古谷「東さん、さっきプレゼンのときにですね、戦後日本は70年間韓国に我慢してきたとおっしゃいましたよね。具体的に何を我慢してきたんですか?」
東国原「慰安婦問題だとか、1965年の日韓基本条約ですね、経済協力もね、あれは僕我慢だと思いますよ。1950年代からずっと話し合いがありましたよね、朝鮮戦争終わってから。そこからずっとお互い歩み寄った。本当は、日本は経済協力等々はしたくなかったと思います。でも、戦後処理として我慢をして、そして韓国の意見を取り入れて、3億ドルの無償、2億ドルの有償、3億ドルの民間、計8億ドルという当時の韓国の国家予算の数倍といわれた、そういうのを拠出したんだと。
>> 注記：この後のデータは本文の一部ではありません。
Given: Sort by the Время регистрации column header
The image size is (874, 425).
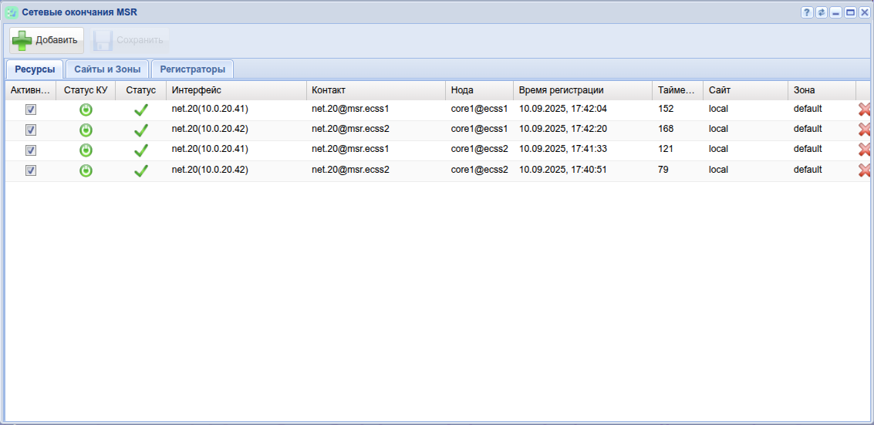Looking at the screenshot, I should tap(582, 90).
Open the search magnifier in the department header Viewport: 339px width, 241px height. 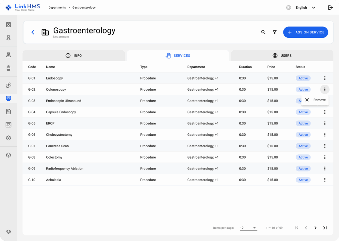coord(263,32)
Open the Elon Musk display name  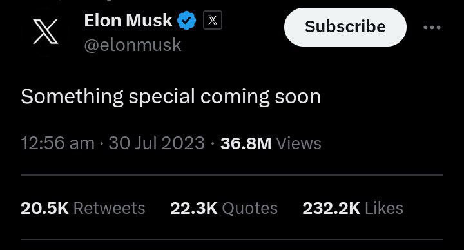[x=128, y=21]
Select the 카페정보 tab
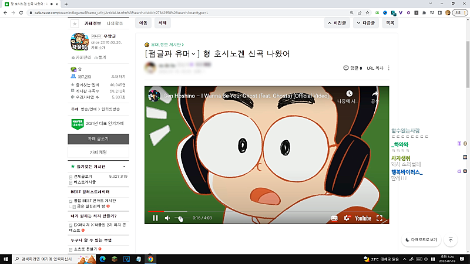This screenshot has height=264, width=470. (x=93, y=23)
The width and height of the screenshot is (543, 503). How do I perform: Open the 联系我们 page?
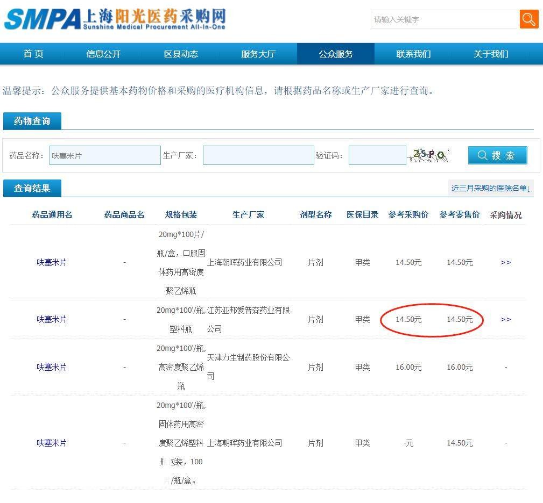(x=413, y=54)
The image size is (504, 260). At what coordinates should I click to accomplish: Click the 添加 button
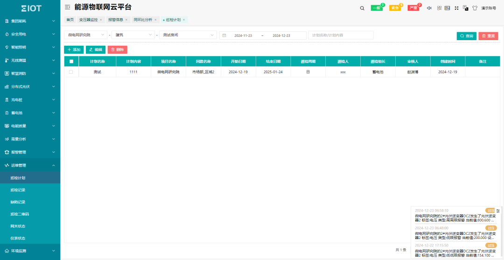point(74,49)
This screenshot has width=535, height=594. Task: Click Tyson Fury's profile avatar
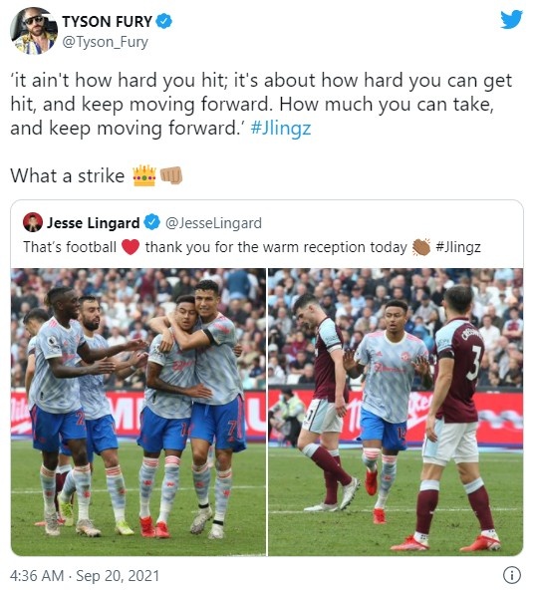[x=34, y=31]
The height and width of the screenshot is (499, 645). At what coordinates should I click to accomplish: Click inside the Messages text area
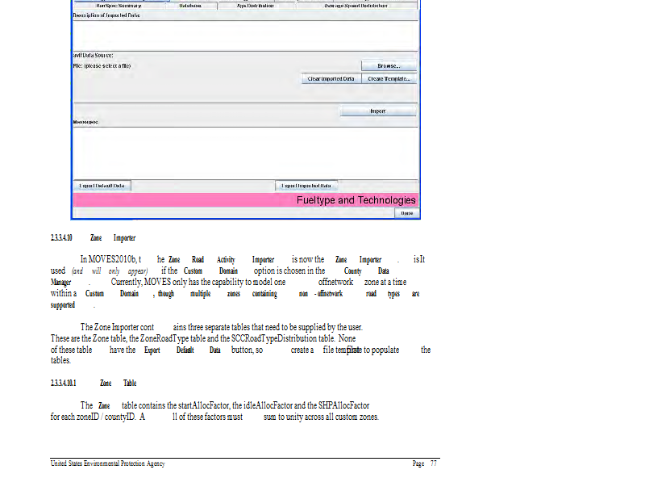click(x=242, y=149)
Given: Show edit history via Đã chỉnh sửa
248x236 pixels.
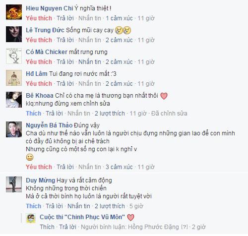Looking at the screenshot, I should coord(169,114).
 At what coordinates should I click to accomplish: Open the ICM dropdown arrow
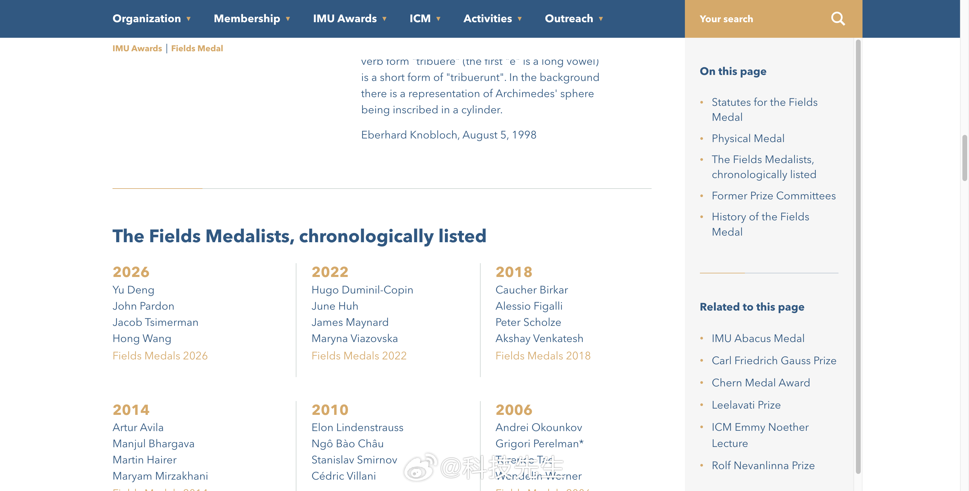(438, 19)
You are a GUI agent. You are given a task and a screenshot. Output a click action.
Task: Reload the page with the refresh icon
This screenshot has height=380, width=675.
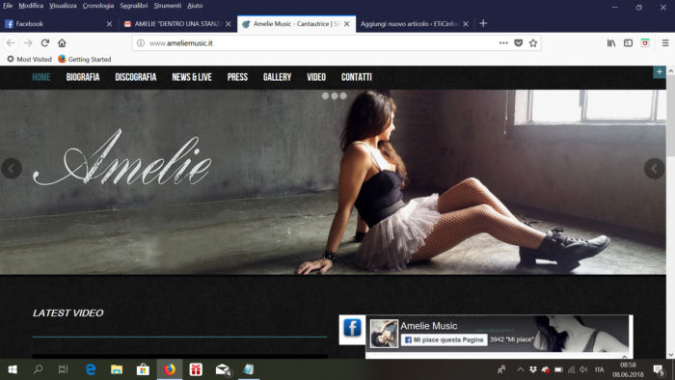pyautogui.click(x=44, y=43)
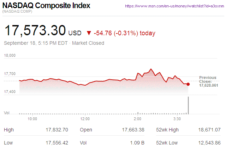The image size is (226, 148).
Task: Click the red down-arrow change icon
Action: point(88,33)
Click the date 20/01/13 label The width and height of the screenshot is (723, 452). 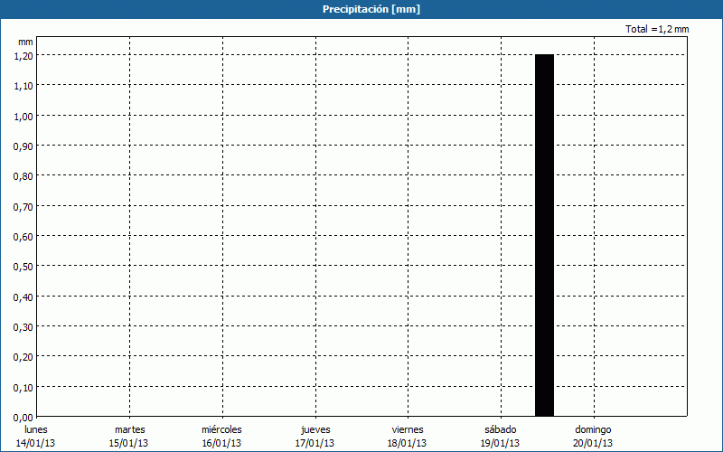(593, 443)
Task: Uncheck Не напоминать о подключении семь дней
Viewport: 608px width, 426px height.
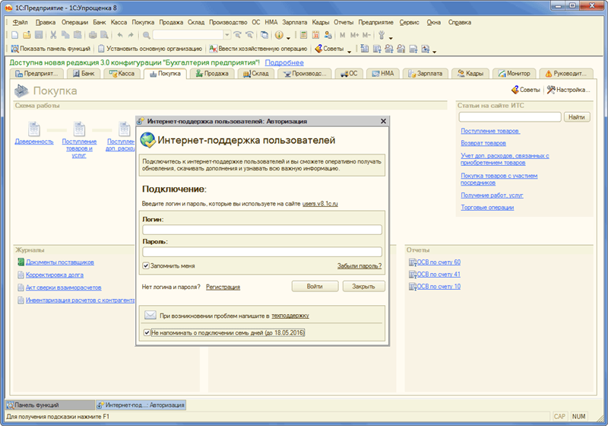Action: (147, 332)
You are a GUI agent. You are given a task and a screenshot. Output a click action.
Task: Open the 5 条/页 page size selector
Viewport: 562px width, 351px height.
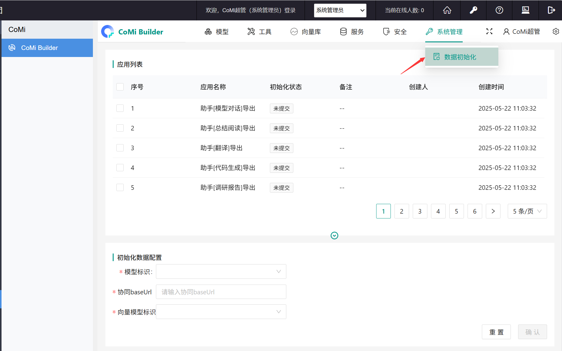tap(527, 211)
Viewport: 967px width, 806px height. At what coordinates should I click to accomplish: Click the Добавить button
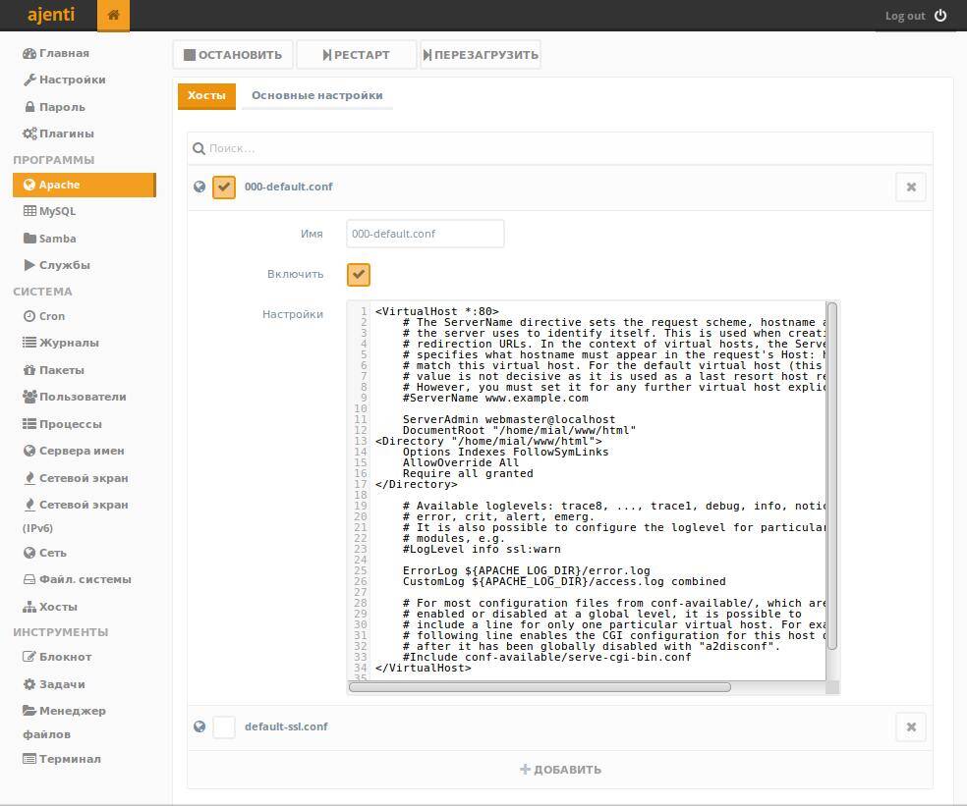(560, 770)
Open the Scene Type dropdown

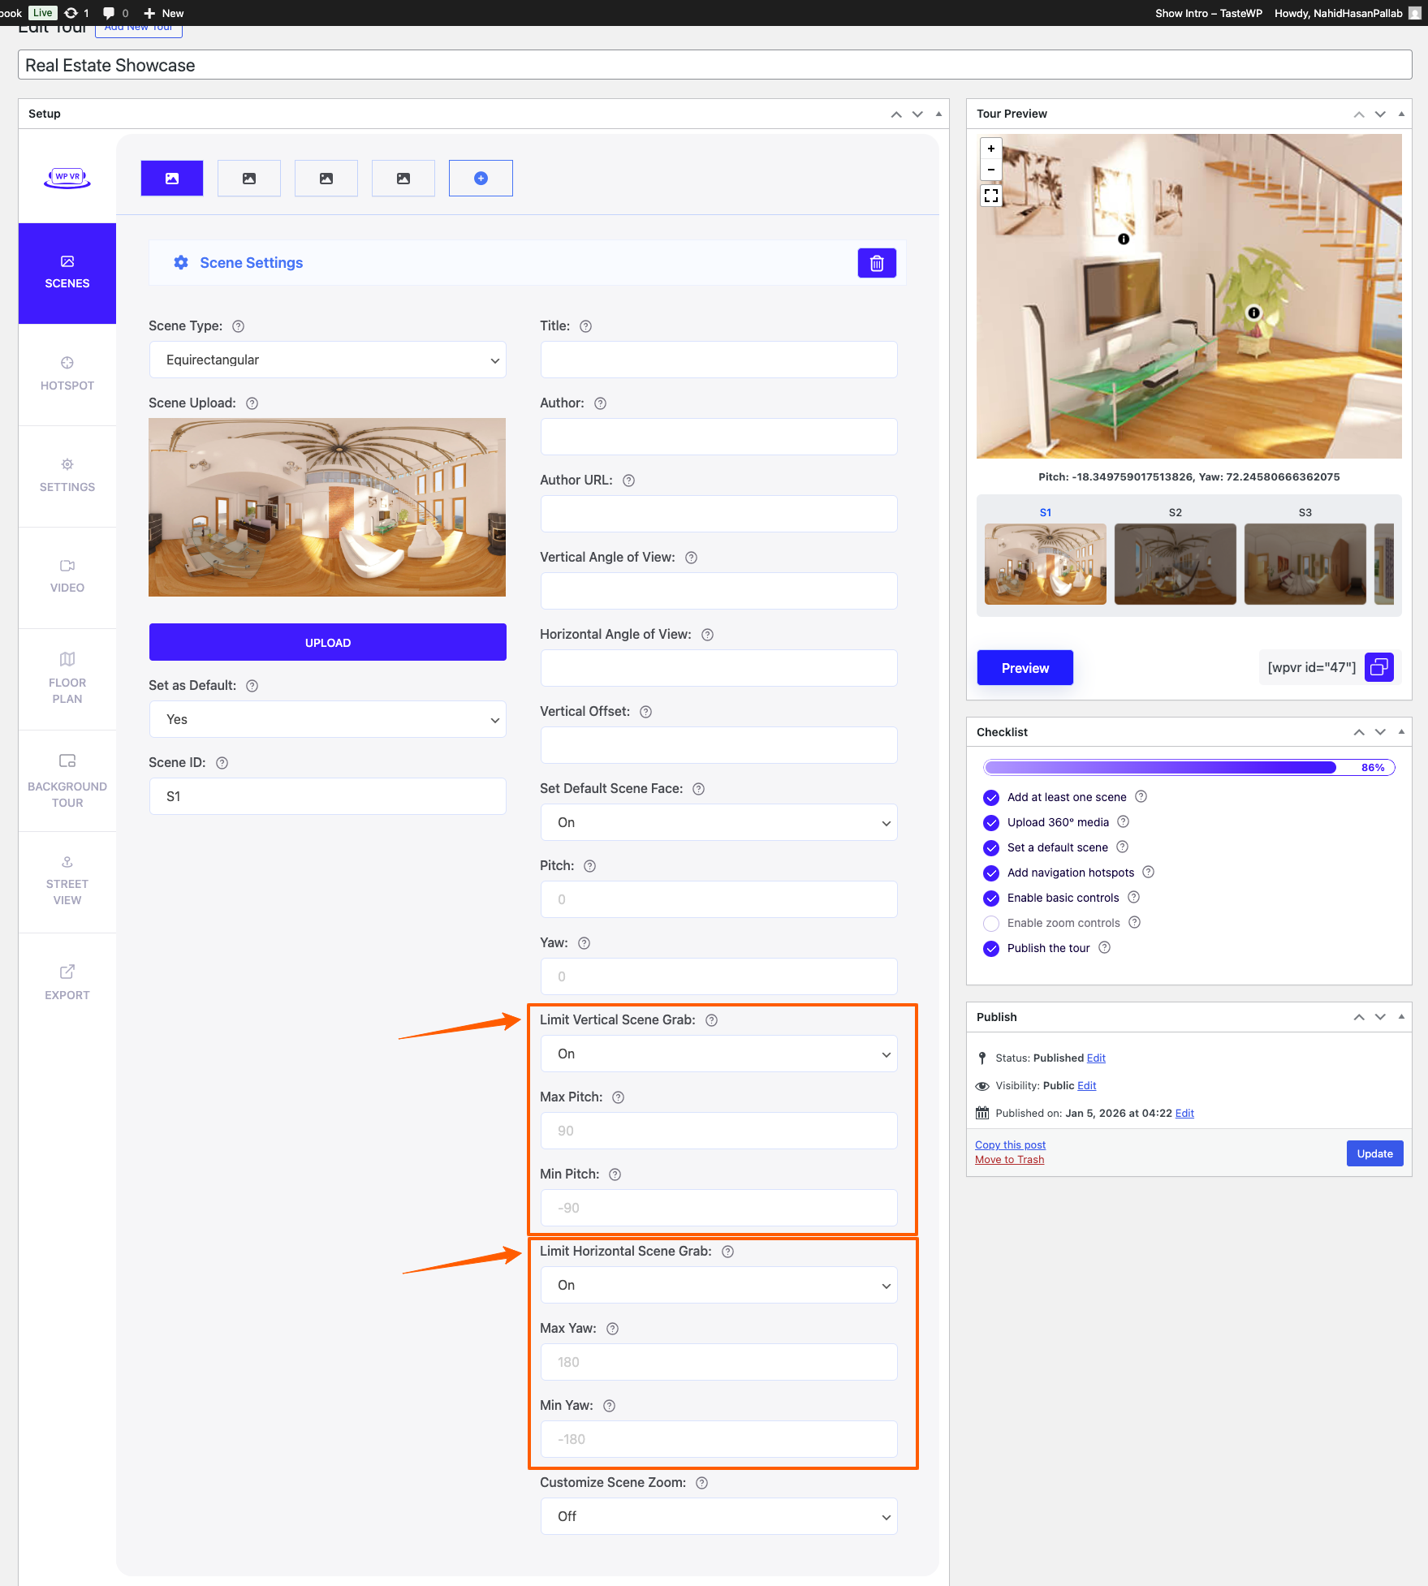[327, 360]
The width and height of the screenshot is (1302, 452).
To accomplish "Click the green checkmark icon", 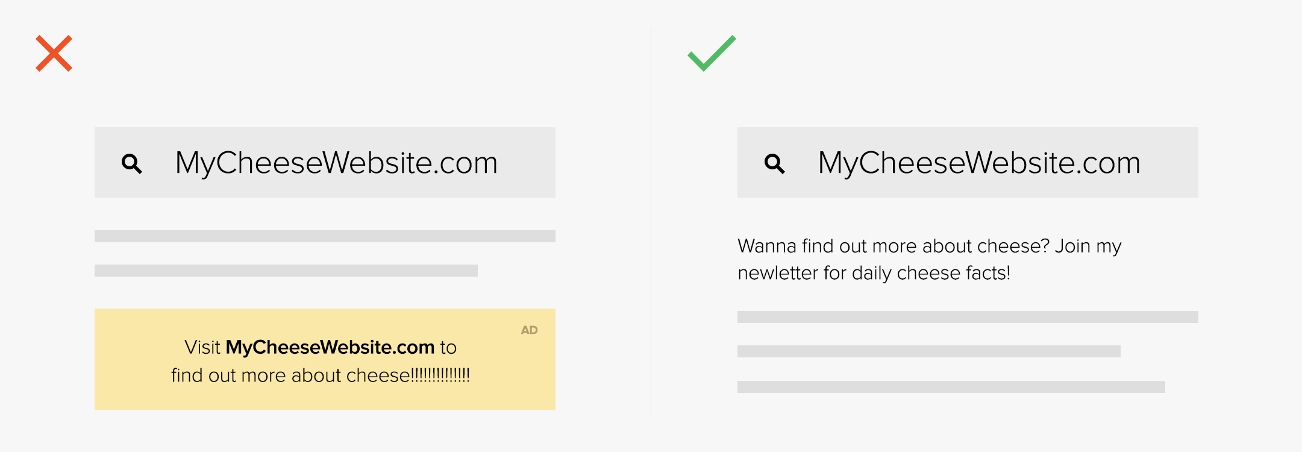I will pyautogui.click(x=712, y=53).
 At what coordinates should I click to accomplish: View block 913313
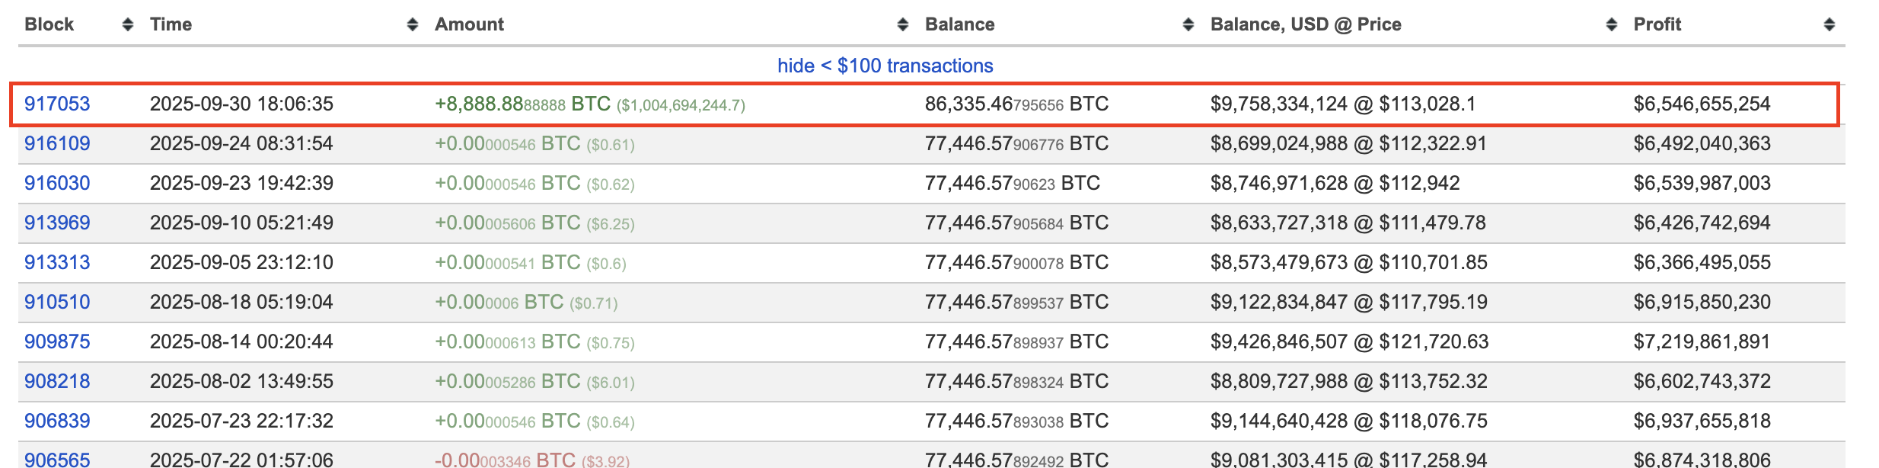57,262
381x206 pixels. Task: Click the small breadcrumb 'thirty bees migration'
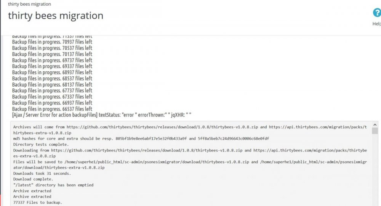29,4
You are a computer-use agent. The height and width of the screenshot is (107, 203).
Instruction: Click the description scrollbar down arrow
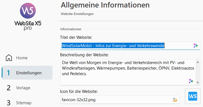(x=198, y=83)
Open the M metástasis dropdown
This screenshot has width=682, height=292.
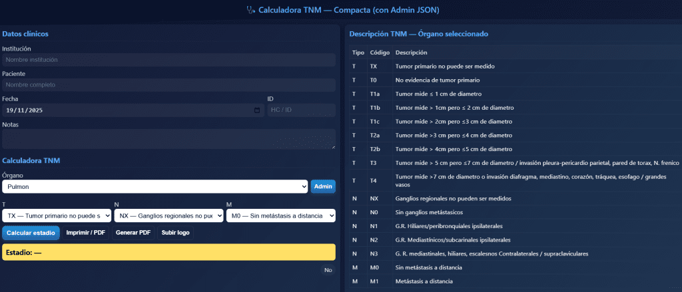pyautogui.click(x=280, y=216)
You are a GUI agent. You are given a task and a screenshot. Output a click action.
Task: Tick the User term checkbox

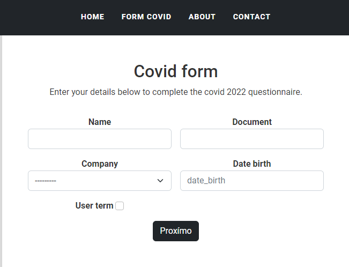pyautogui.click(x=120, y=206)
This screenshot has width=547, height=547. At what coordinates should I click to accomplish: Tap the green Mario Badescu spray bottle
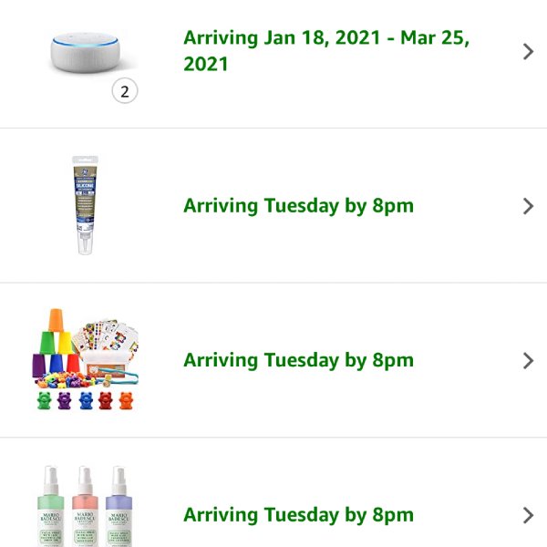[x=51, y=506]
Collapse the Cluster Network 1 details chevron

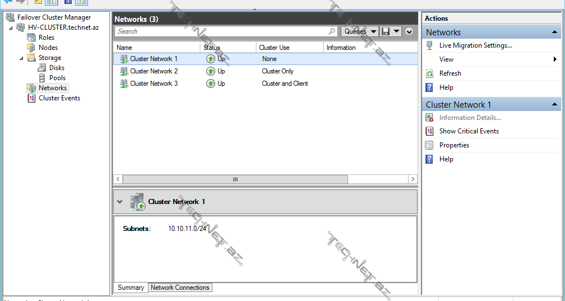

それはね、我慢だと僕は思いますよ」
古谷「我慢だとおっしゃってるんですけど、僕からしたら、1910年から1945年までの間、日本が非合法的に朝鮮半島を植民地にしてきた、その謝罪と和解のお金であって、日本が戦後70年間我慢してきたんであれば、韓国の、朝鮮半島の人たちは1910年から45年まで我慢してきたんですよ。それはあまりにも日本の解釈に寄った発言だと思います」
おおむね古谷氏の言う通りだろう。実際には、日韓請求権協定をめぐっては、日本側が意図的に「謝罪」や「賠償」の性質を入れないようにした。実際、5億ドル(無償3億ドル、有償2億ドル)の供与と3億ドルの民間融資は、あくまで経済協力という名目であり、賠償ではないというのが日本政府の立場だ。
つまり、日本は朝鮮の植民地支配に対する「賠償」をせず、責任を曖昧にしたままだったにもかかわらず、安倍政権は協定のなかに「完全かつ最終的に解決された」という文言が入っているのをタテにして、徴用工問題で「国と国との約束を破った」などと一方的にがなりたてているのである。東国原の主張も、まさにこの安倍政権の強弁のトレースだ。ちなみに、この請求権協定でも個人の請求権は失われない。それは、歴代の日本政府の解釈でもそうである。